Exercise goal >>
For this exercise, restate the records word for word.

-----

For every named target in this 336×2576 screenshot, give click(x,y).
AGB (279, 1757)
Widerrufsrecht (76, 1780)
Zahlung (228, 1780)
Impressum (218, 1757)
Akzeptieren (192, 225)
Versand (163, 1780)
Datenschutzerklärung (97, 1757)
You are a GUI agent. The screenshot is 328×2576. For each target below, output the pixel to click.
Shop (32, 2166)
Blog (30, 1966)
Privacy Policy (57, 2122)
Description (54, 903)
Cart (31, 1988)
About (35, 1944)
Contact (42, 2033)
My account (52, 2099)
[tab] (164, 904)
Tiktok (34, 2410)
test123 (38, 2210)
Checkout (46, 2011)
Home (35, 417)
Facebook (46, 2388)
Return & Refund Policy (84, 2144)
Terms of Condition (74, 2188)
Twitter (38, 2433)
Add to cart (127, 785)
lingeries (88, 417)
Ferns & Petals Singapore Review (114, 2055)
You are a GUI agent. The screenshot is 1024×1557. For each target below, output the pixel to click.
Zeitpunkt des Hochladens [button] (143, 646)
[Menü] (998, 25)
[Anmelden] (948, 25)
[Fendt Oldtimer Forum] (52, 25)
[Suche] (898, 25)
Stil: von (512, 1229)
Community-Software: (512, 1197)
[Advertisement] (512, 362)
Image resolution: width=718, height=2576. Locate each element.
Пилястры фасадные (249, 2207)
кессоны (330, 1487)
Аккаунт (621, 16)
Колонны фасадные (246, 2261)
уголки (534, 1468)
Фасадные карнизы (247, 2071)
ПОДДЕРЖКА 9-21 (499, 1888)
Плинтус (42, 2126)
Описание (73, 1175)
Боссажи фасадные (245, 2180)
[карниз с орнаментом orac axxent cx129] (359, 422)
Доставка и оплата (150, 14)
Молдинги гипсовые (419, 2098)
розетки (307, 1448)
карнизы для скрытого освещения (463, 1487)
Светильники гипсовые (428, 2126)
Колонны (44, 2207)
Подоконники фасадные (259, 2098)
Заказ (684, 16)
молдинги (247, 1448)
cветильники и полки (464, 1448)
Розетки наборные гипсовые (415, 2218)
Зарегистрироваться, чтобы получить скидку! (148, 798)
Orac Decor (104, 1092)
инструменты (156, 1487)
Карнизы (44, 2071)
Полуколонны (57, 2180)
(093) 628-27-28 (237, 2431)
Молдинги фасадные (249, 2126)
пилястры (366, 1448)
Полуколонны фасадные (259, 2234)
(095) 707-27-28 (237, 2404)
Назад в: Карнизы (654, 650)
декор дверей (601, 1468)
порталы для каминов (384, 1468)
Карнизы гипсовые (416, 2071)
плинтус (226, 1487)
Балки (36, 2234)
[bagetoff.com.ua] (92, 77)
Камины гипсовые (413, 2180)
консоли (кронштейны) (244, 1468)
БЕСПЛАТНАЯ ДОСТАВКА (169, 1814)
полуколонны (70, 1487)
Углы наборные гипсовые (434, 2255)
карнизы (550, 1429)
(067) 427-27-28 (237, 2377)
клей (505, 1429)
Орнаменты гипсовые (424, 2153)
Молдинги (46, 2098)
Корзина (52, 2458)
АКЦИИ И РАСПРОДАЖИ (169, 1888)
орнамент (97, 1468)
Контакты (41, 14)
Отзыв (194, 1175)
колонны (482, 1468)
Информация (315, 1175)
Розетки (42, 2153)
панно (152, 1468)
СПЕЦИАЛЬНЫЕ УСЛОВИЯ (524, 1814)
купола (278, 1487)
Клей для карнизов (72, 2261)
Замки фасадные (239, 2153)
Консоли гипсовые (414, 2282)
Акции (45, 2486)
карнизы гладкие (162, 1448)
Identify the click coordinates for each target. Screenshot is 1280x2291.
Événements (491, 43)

-----

Exercise response >>
For every named target in this 336×2576 screenshot, give click(x,y).
AGB (279, 1757)
Widerrufsrecht (76, 1780)
Zahlung (228, 1780)
Impressum (218, 1757)
Akzeptieren (192, 225)
Versand (163, 1780)
Datenschutzerklärung (97, 1757)
You are a GUI agent. The screenshot is 328×2576. For each target below, output the pixel to click.
Shop (32, 2166)
Blog (30, 1966)
Privacy Policy (57, 2122)
Description (54, 903)
Cart (31, 1988)
About (35, 1944)
Contact (42, 2033)
My account (52, 2099)
[tab] (164, 904)
Tiktok (34, 2410)
test123 (38, 2210)
Checkout (46, 2011)
Home (35, 417)
Facebook (46, 2388)
Return & Refund Policy (84, 2144)
Terms of Condition (74, 2188)
Twitter (38, 2433)
Add to cart (127, 785)
lingeries (88, 417)
Ferns & Petals Singapore Review (114, 2055)
You are a GUI agent. The screenshot is 1024×1557. For each target below, output the pixel to click.
Zeitpunkt des Hochladens [button] (143, 646)
[Menü] (998, 25)
[Anmelden] (948, 25)
[Fendt Oldtimer Forum] (52, 25)
[Suche] (898, 25)
Stil: von (512, 1229)
Community-Software: (512, 1197)
[Advertisement] (512, 362)
Image resolution: width=718, height=2576. Locate each element.
Пилястры фасадные (249, 2207)
кессоны (330, 1487)
Аккаунт (621, 16)
Колонны фасадные (246, 2261)
уголки (534, 1468)
Фасадные карнизы (247, 2071)
ПОДДЕРЖКА 9-21 (499, 1888)
Плинтус (42, 2126)
Описание (73, 1175)
Боссажи фасадные (245, 2180)
[карниз с орнаментом orac axxent cx129] (359, 422)
Доставка и оплата (150, 14)
Молдинги гипсовые (419, 2098)
розетки (307, 1448)
карнизы для скрытого освещения (463, 1487)
Светильники гипсовые (428, 2126)
Колонны (44, 2207)
Подоконники фасадные (259, 2098)
Заказ (684, 16)
молдинги (247, 1448)
cветильники и полки (464, 1448)
Розетки наборные гипсовые (415, 2218)
Зарегистрироваться, чтобы получить скидку! (148, 798)
Orac Decor (104, 1092)
инструменты (156, 1487)
Карнизы (44, 2071)
Полуколонны (57, 2180)
(093) 628-27-28 (237, 2431)
Молдинги фасадные (249, 2126)
пилястры (366, 1448)
Полуколонны фасадные (259, 2234)
(095) 707-27-28 (237, 2404)
Назад в: Карнизы (654, 650)
декор дверей (601, 1468)
порталы для каминов (384, 1468)
Карнизы гипсовые (416, 2071)
плинтус (226, 1487)
Балки (36, 2234)
[bagetoff.com.ua] (92, 77)
Камины гипсовые (413, 2180)
консоли (кронштейны) (244, 1468)
БЕСПЛАТНАЯ ДОСТАВКА (169, 1814)
полуколонны (70, 1487)
Углы наборные гипсовые (434, 2255)
карнизы (550, 1429)
(067) 427-27-28 (237, 2377)
клей (505, 1429)
Орнаменты гипсовые (424, 2153)
Молдинги (46, 2098)
Корзина (52, 2458)
АКЦИИ И РАСПРОДАЖИ (169, 1888)
орнамент (97, 1468)
Контакты (41, 14)
Отзыв (194, 1175)
колонны (482, 1468)
Информация (315, 1175)
Розетки (42, 2153)
панно (152, 1468)
СПЕЦИАЛЬНЫЕ УСЛОВИЯ (524, 1814)
купола (278, 1487)
Клей для карнизов (72, 2261)
Замки фасадные (239, 2153)
Консоли гипсовые (414, 2282)
Акции (45, 2486)
карнизы гладкие (162, 1448)
Identify the click coordinates for each target. Screenshot is 1280x2291.
Événements (491, 43)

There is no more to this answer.